Os especialistas dizem-nos que o luto é uma reação emocional a uma perda significativa (de uma pessoa, um vínculo ou uma experiência), falam-nos das diferentes fases do processo: a negação, a raiva, a negociação, a depressão, a aceitação. Falam-nos da sua urgência e necessidade para que a vida retome: sofrer para renascer. Um parto violento, inevitável, sem anestesia. Recomeçar depois da dor. E todos parecem reconhecer que o luto é um espaço de intimidade, um caminho solitário, sem regras, nem tempos, na procura de um sentido novo. O luto, enquanto fenómeno emocional, parece apontar no sentido do futuro, da recuperação. Mas ninguém nos fala sobre a viúva que guarda os sapatos porque o marido pode, ainda, vir a precisar deles. Ninguém nos fala desse nível da dor, próximo da loucura, que nos leva a resistir à realidade.

A dor que imaginámos era dilacerante e total, tomava o corpo todo, doía na carne e nos ossos. Mas a dor da perda é outra coisa – uma coisa inesperada. “Obliterative”, eliminadora, sim. É de tal forma eliminadora que é impeditiva de si mesma. É uma dor nova, primeva, tão funda, que não deixa que doa tudo o que há para doer. É essa a sua maior perversidade: no limite, a dor serve como prova de vida. Mas o que a perda faz é levar-nos a um nível de anestesia que deixa que o vazio tome conta de tudo. E, com ele, a absoluta incompreensão – a ausência de sentido. A aversão à normalidade, às ruas cheias de pessoas que saíram de casa porque não sabem que a morte anda por ali. A estranheza face ao quotidiano, que passa a ser uma sucessão de experiências da falta de sentido e da inutilidade.

[Descrição do problema]
Diga se cada afirmação está de acordo com o excerto sobre o luto. Responda sim ou não e cite literalmente as palavras do texto que o decidem.
1. O texto inclui a raiva entre as fases do processo de luto.
2. Segundo o texto, a dor da perda é dilacerante e total, tal como a tínhamos imaginado.
3. O texto afirma que a perda nos leva a um estado de anestesia.
Os dados não têm qualquer papel nesta tarefa.

[Dados extraídos]
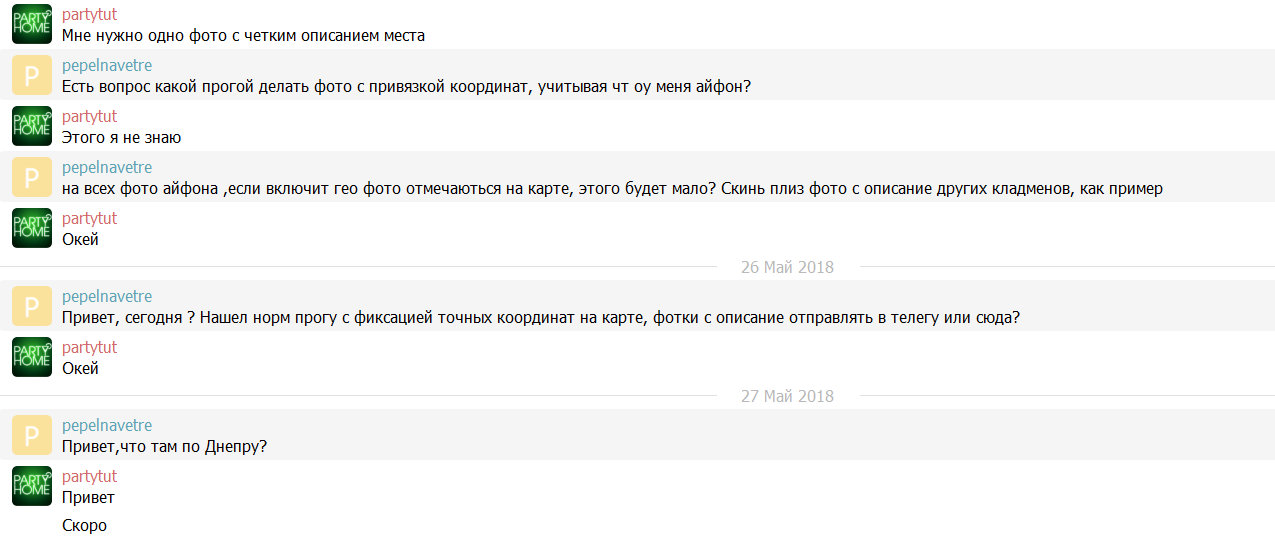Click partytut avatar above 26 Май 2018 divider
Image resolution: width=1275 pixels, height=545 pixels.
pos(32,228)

...

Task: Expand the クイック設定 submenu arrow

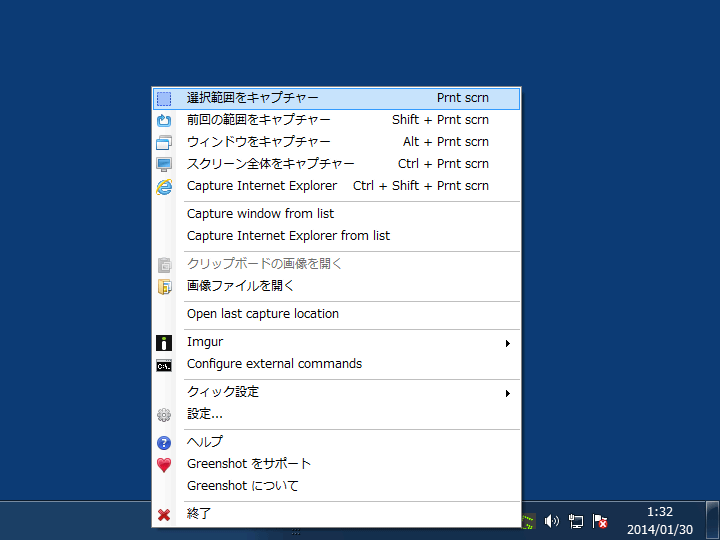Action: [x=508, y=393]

[Tarefa concluída]
1. Sim: «a negação, a raiva, a negociação, a depressão, a aceitação».
2. Não: «Mas a dor da perda é outra coisa – uma coisa inesperada.»
3. Sim: «o que a perda faz é levar-nos a um nível de anestesia que deixa que o vazio tome conta de tudo».